Friday, December 7, 2012


My wife and I saw the new movie "Lincoln" last night.   It's a great movie, as most Spielberg movies are, and I highly recommend it.
It deals with Lincoln near the end of the Civil War and the struggle to pass the Thirteenth Amendment.  It shows the political back game in trying to accomplish something like this.  Many of the players had to compromise their positions to make the amendment a reality.  It was too much change for some, and not enough change for others, but in the end, Lincoln is able to convince enough of them that it is the right thing to do.
Lincoln deals with his own internal struggles. He uses the argument that passage of the amendment will hasten the end of the war.  At the same time, the South is showing signs of wanting to talk peace.  Peace would mean an end to fighting but would not preserve the Union nor end slavery.
Lincoln suffers from the loss of life.  He visits the hospitals and the battlefields, sees the maimed and the dead. He wants nothing more than an end to this fighting but he is driven by one over riding belief, that this country cannot endure without freedom for all people.  In the end, he hides the peace overtures from congress, gets passage of the amendment, and the war does come to a swift end. 
Passage of the amendment frees the slaves forever and brings not just peace talks but surrender, and with it, a reunification process of the North and the South that saves the Union.

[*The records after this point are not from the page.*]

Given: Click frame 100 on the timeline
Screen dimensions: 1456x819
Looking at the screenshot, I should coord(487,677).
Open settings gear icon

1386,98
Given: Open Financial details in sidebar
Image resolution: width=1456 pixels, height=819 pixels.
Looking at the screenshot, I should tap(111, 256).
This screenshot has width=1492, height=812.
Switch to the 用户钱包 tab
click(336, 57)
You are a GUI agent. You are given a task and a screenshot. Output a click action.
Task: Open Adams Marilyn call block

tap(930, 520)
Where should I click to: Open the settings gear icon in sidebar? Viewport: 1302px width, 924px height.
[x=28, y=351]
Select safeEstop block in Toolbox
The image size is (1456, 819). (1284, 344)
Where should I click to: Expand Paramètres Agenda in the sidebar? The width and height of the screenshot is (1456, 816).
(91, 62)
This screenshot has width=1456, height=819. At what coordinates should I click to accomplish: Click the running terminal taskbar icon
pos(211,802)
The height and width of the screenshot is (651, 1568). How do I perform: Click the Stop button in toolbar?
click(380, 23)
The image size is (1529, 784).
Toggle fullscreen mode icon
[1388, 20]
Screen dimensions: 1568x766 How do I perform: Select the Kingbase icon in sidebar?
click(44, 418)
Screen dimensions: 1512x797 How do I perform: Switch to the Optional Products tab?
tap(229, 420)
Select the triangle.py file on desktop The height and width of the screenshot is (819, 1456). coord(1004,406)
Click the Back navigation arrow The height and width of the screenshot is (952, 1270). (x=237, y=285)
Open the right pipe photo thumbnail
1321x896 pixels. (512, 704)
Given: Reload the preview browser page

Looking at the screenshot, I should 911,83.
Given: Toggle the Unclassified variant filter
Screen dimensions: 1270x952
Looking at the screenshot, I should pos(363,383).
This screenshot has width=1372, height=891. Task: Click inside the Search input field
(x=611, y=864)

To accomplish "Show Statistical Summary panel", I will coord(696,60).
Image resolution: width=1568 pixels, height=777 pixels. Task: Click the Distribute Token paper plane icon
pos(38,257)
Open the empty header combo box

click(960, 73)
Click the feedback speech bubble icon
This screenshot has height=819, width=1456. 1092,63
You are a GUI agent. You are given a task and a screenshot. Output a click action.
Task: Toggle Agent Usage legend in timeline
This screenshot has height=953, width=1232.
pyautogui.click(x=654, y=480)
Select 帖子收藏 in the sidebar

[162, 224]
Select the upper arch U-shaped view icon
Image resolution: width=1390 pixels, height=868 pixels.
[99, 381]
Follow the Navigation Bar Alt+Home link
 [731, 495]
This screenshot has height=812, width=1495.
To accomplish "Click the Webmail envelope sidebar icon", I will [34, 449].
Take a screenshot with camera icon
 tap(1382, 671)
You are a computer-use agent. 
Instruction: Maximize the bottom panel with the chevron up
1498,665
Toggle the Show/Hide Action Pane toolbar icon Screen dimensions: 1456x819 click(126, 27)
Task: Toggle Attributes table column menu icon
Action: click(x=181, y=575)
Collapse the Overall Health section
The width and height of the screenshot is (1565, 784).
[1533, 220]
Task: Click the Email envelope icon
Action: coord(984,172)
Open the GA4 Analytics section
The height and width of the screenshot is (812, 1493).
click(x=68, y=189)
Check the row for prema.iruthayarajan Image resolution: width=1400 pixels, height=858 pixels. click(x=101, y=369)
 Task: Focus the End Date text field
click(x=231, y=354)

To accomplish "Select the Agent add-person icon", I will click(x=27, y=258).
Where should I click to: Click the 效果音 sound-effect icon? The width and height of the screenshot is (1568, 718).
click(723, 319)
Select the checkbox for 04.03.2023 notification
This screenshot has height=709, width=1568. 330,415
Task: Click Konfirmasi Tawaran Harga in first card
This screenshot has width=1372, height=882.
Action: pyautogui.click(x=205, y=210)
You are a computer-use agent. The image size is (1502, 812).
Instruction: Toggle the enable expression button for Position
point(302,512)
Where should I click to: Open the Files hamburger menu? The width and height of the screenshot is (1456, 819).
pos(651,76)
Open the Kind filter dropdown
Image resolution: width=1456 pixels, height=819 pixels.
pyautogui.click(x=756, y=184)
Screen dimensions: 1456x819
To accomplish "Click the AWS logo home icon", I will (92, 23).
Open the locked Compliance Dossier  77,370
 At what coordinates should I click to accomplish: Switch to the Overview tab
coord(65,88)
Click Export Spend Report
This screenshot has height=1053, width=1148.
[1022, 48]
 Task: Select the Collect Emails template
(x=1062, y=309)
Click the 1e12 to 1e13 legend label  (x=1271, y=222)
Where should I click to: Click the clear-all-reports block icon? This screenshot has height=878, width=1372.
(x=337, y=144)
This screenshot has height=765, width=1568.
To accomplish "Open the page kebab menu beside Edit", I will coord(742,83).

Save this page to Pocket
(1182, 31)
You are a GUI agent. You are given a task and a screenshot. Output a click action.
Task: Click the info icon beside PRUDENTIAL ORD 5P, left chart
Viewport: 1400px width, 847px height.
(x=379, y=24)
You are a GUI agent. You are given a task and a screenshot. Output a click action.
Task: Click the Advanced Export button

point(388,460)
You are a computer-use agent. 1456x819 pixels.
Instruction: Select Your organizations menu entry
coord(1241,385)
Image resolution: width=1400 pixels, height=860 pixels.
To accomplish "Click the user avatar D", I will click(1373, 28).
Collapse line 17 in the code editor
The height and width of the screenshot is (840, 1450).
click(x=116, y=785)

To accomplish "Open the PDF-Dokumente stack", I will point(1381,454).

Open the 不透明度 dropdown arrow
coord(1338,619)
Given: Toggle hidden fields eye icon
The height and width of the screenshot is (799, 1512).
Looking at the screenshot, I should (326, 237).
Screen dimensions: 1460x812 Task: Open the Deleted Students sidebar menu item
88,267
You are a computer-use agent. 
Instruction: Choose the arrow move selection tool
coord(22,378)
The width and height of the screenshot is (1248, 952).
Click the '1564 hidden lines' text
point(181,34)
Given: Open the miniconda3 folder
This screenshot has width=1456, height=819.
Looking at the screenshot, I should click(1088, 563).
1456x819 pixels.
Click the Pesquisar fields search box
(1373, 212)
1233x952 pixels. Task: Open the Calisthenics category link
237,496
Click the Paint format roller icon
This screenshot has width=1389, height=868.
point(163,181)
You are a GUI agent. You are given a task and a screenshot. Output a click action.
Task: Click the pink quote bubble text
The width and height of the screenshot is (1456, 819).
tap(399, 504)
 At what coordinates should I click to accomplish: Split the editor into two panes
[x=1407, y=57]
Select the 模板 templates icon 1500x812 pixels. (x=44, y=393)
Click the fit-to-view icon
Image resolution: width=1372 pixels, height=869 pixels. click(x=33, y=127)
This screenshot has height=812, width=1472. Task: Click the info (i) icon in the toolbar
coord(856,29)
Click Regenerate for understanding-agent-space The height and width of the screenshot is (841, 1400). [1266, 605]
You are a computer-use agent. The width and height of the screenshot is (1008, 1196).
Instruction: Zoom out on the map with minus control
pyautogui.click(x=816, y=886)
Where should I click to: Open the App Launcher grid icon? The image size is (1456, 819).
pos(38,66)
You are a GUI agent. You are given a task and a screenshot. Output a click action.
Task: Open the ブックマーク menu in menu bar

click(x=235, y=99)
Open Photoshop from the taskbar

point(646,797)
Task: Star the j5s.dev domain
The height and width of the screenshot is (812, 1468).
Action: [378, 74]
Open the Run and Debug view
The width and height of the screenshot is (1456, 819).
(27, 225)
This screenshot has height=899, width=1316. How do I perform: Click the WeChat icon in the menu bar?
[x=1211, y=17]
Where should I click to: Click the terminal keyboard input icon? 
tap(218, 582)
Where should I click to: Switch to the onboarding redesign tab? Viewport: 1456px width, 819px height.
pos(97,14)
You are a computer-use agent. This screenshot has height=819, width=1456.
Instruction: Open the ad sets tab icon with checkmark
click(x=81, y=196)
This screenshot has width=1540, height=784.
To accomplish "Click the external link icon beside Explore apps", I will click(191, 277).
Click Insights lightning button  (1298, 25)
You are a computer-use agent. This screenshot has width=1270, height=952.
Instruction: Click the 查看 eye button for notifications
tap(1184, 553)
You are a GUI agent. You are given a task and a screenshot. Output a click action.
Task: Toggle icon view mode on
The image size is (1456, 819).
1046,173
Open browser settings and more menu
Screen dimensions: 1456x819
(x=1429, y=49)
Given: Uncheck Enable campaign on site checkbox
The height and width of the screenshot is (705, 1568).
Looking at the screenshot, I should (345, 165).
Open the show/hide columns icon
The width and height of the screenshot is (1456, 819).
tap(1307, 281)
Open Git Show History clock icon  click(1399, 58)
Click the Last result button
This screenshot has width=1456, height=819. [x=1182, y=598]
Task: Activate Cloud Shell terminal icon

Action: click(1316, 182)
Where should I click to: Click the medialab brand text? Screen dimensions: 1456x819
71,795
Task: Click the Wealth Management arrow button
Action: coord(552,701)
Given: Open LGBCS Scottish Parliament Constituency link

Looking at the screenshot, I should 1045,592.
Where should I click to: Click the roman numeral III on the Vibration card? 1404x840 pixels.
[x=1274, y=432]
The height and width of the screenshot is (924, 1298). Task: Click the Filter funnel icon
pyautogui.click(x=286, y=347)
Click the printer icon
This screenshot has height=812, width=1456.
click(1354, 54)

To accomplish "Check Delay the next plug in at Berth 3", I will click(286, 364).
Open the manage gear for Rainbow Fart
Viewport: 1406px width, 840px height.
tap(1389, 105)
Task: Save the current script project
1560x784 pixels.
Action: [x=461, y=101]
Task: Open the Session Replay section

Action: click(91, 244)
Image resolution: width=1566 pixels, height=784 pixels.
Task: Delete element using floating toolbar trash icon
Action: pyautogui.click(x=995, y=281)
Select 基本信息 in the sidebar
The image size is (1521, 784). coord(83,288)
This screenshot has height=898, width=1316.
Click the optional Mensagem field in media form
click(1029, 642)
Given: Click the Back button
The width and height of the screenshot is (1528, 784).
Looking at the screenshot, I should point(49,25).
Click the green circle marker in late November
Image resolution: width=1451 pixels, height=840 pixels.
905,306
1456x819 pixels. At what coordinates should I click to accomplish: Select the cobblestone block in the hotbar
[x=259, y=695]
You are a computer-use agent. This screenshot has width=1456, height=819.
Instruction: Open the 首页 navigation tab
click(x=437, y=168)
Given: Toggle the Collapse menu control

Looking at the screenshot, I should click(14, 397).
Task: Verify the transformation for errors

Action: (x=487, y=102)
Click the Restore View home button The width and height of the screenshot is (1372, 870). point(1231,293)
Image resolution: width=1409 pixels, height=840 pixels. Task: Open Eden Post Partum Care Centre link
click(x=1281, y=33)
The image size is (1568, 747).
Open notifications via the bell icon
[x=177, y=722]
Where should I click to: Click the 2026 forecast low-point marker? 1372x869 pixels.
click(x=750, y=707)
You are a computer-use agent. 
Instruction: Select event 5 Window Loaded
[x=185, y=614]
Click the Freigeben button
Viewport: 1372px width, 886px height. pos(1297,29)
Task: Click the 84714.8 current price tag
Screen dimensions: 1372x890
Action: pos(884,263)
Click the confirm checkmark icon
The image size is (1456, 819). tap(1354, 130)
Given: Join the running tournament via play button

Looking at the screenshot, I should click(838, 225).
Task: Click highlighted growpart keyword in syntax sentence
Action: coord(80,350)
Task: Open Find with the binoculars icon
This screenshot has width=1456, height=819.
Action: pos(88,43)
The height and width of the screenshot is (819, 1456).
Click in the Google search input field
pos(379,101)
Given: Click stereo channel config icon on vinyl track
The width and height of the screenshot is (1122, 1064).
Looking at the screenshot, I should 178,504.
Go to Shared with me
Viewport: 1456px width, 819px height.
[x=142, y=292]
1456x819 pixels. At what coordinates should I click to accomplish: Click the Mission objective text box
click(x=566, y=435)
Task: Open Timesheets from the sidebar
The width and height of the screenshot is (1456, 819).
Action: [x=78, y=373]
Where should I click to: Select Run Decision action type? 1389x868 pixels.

The Emancipation Proclamation was enacted by Lincoln under his role as commander in chief and freed the slaves in the Southern states.  It did not free the Border state slaves and it's legality after the war would have been questionable. 
The Thirteenth Amendment is clean and simple:

Section 1. Neither slavery nor involuntary servitude, except as a punishment for crime whereof the party shall have been duly convicted, shall exist within the United States, or any place subject to their jurisdiction.
Section 2. Congress shall have power to enforce this article by appropriate legislation.